== Records from a data source ==
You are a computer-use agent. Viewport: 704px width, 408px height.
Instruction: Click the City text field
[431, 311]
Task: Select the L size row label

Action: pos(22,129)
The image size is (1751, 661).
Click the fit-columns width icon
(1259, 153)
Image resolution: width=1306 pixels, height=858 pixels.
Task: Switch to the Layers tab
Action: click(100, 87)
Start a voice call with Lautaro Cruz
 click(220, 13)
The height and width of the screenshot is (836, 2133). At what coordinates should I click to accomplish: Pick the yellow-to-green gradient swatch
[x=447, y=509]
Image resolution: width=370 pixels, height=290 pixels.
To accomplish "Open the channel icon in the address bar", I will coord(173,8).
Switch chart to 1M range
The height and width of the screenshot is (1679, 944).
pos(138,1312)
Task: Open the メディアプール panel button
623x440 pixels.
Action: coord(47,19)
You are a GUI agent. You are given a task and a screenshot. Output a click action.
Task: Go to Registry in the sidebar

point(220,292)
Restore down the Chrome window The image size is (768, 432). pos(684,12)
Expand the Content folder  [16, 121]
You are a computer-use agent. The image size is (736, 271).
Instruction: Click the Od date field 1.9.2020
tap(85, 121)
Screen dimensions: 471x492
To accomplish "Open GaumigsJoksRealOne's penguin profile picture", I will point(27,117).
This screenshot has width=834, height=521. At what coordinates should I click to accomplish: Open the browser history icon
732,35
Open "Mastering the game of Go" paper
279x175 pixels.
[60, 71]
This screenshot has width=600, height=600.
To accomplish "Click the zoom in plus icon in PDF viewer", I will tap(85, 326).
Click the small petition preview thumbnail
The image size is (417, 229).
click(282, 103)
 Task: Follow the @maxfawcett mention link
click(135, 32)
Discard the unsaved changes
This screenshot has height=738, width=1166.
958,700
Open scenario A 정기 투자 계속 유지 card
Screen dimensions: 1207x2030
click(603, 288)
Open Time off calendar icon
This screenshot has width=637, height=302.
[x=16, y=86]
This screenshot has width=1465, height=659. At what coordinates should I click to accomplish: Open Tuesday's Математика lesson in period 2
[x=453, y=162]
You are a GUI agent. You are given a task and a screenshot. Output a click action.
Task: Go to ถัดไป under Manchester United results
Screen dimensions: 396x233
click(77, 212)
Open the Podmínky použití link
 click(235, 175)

== TASK BRIEF ==
Rewrite the lines from the start of the records through the line that contains "Action: pos(22,129)", keeping every line and scaling each coordinate in the answers by 2.35, rounded to whole numbers with halves going up.

== WRITTEN REPLY ==
You are a computer-use agent. Viewport: 704px width, 408px height.
Instruction: Click the City text field
[1013, 731]
Task: Select the L size row label

Action: pos(52,303)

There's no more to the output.